We've all heard the expression that everything old is new again. That's fashion, that's language, that's life. We know there's a cycle. We know that sometimes skirts are pencil thin and sometimes they are puffy, that jeans can be flared or skinny. We know there's a time to buy shares and a time to buy real estate. Diet fads come and go. The world is just one big merry go around, with different incarnations of pretty much the same concept.
Until now.
Nothing old is new right now. Everything is new. And those time-honoured patterns we navigate our life around are scrambled. We are furiously looking at new patterns and best ways to manage our new world.
We are creatures who must be reborn from an apocolypse. Gone are our savings, our jobs, our hopes, our holidays, our freedom. Gone is life as we know it. I know that I want to wake up from this nightmare. But if it is, it's a nightmare that we all share.
This is the most terrifying time of my life. This is a new life littered with new expressions, the most hellish being the virus itself and its image of an insidious and invisible potential killer.
My grand daughter asked me what 'postponed' meant, when I mentioned those shows and activities we were going to enjoy this Easter holiday. It's an innocent question from an innocent child and it is certainly not a new word. But it is to her. She hasn't known things to be 'cancelled' or 'postponed' before. She hasn't before heard of self-isolation and social-distancing. But now they are part of her Year 3 language.

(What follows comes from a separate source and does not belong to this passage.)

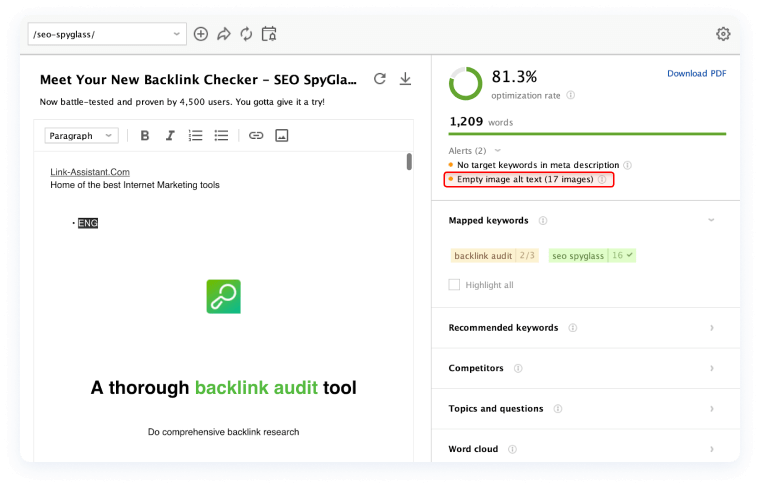Click the add page plus icon
The width and height of the screenshot is (760, 487).
(201, 34)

I learned about Captain Cook at her age, but she's learning not to touch, feel, hold hands or put them near her face. Hers is a new world with people wearing face masks and gloves. Hers is a place of home schooling and work-from-home parents who are grateful they are still able to work at all.
But out of the ashes, rise our spirits. We get messages from our neighbours asking if we need her to do a grocery run? We get check in phone calls. We get roused on by our children for going out. Everyone is pulling the oars of that same big boat we find ourselves in. And if we pull those oars together, we will find those calm seas again.